More than 100 farms in this part of the country welcome tourists who can stay overnight and experience farm work

TONO, Japan — Kotoro Kikuchi, a second-year student at Tono Ryokuho High School, came to stay at a farm Sept. 26-27 with three other boys from his school.

“Today, we harvested chestnuts,” Kikuchi said.

Kikuchi, 17, said he came here to experience agriculture, but he wants to be a fisherman after graduating from high school.

Fellow schoolmate Tokiya Ogasawara, 16, said he hasn’t decided what he wants to be after graduation.

“But there’s nothing outside agriculture that I want to do,” Ogasawara said.

Kikuchi,Ogasawara, Masaki Endo, 16, and 17-year-old Yuya Kikuchi were on a program for second-year students of their school that promotes farmstays to experience farming. The farm/bed-and-breakfast where they stayed is run by retired Tono city area revitalization section manager Noriyasu Sasaki, 63, and his 62-year-old wife, Manako.

Besides rice, the Sasakis grow blueberries, chestnuts, persimmons and wasabi (Japanese horseradish). Their house used to be a barn, with their former house, built 70 years ago, next door.

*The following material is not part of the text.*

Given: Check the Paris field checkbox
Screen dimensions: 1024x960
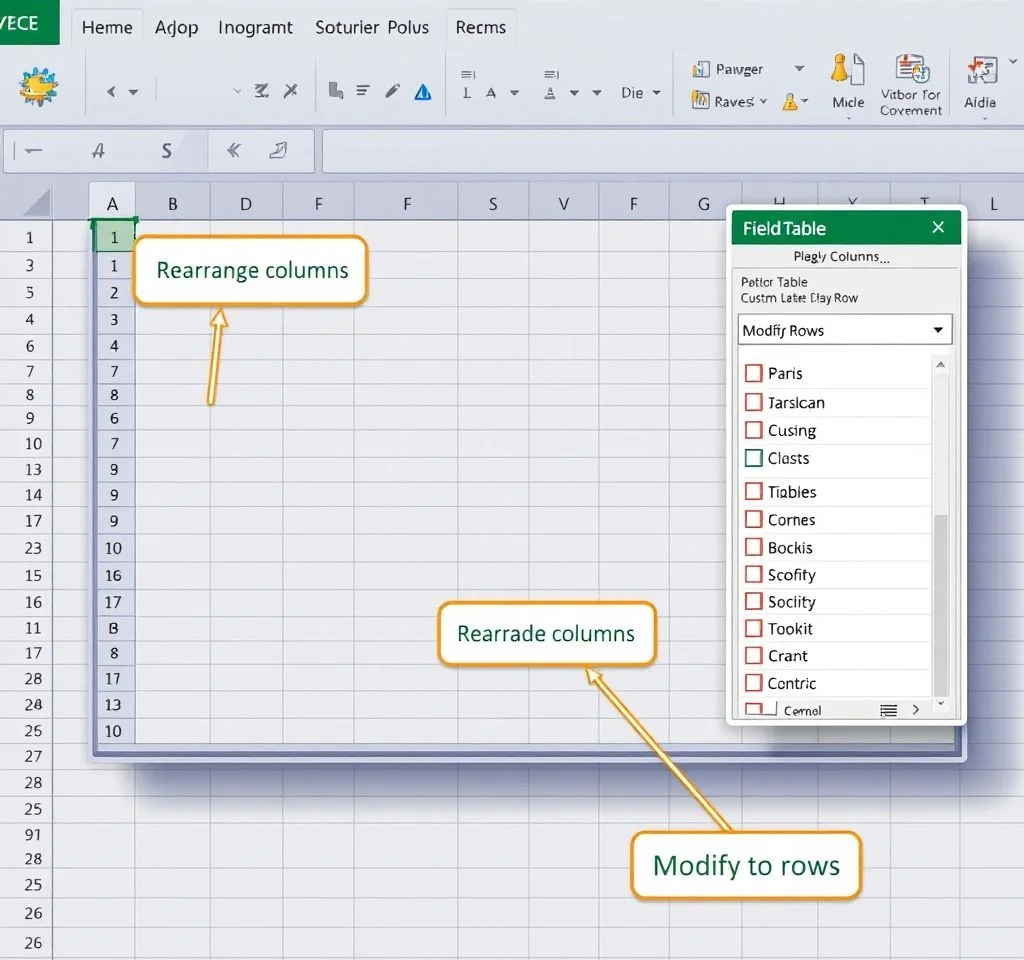Looking at the screenshot, I should (754, 373).
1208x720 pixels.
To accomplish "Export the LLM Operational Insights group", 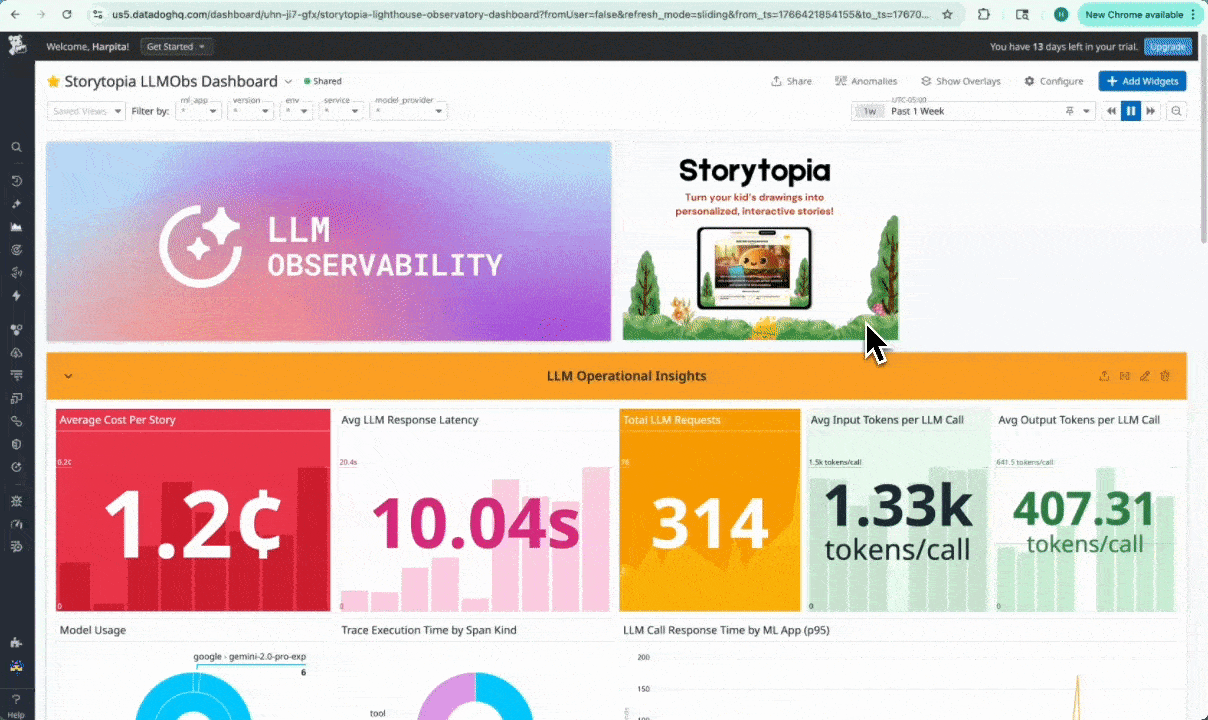I will [1104, 375].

But the old house was cold in the winter, so the Sasakis renovated their barn to make it their residence. Their former dwelling became a dormitory for their bed-and-breakfast business.

Following the Great East Japan Earthquake, which hit on March 11, 2011, a total of about 400 people came to stay at the Sasakis’ bed-and-breakfast between May and November of that year.

“So we decided to accept anybody who wanted to come,” she said.

This municipality of 28,750 in a heavily agricultural area of Japan stands both as a leader and a successful example of green tourism.

One hundred and forty farming households here welcome tourists who can stay overnight and experience farm work while interacting with locals.

About 2,000 people a year, including students on school trips, have been experiencing rural life by picking berries, fruits or vegetables and making meals together with residents. Tourists from New Zealand, Singapore, Taiwan and the United States have also participated in the program.

The goal of this exchange between city and rural residents is to stimulate the local economy, and to have local residents feel a sense of accomplishment and pride by hosting tourists. Many delegations from other prefectural governments have come to observe the success of Tono’s initiative.

Traditions are still strong in this area and they are still passed on, which is why green tourism works so well here, Tachibana said. “We can still feel the old Japan here.”

But modernization has long reared its head even here, and older people’s knowledge is in danger of being lost, said Shin-Ichi Kikuchi, president of the Tono Natural Life Network (TNLN).

“We want to energize Tono, so city people can know about this life,” Kikuchi said.

Green tourism is common in Europe but new in Japan, although a network of such activities has been established throughout the country, Kikuchi said.

“We have visitors from the city as well as high schoolers, corporate personnel and foreigners,” he said.

Foreigners can be welcomed in Chinese, English and Korean.

“We have an app for other foreign languages,” Kikuchi said.

To promote the city’s green tourism, an agency working for the TNLN holds promotional events in Tokyo. The organization also counts on word-of-mouth, and its website is also in English, French and Portuguese.

“I have visited Taiwan to do promotion myself,” Kikuchi said.

One night, breakfast and evening meal costs $109. Student visits, which includes lunch, costs $125. 

Manako Sasaki said she thinks it unnecessary, however, to get agricultural experience by staying at a farmer’s inn. The thing to do is to go to an agricultural area, stay in a farmhouse, and connect with local people, she said.

“That is the real pleasure of a farmer’s inn,” she said.

Japanese people, however, are notoriously hard-working and rarely take vacations, so therefore have little opportunities, during their working life, to experience what the TNLN offers.

“I am proposing a vacation law to the Japanese government,” Kikuchi said.